PROBLEM TO SOLVE: Reproduce this listing in full.

=====

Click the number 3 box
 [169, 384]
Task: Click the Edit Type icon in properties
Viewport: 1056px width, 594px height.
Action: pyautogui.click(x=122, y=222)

=====

YOUR SOLUTION:
Click the number 3 box
 [169, 384]
Task: Click the Edit Type icon in properties
Viewport: 1056px width, 594px height.
Action: pyautogui.click(x=122, y=222)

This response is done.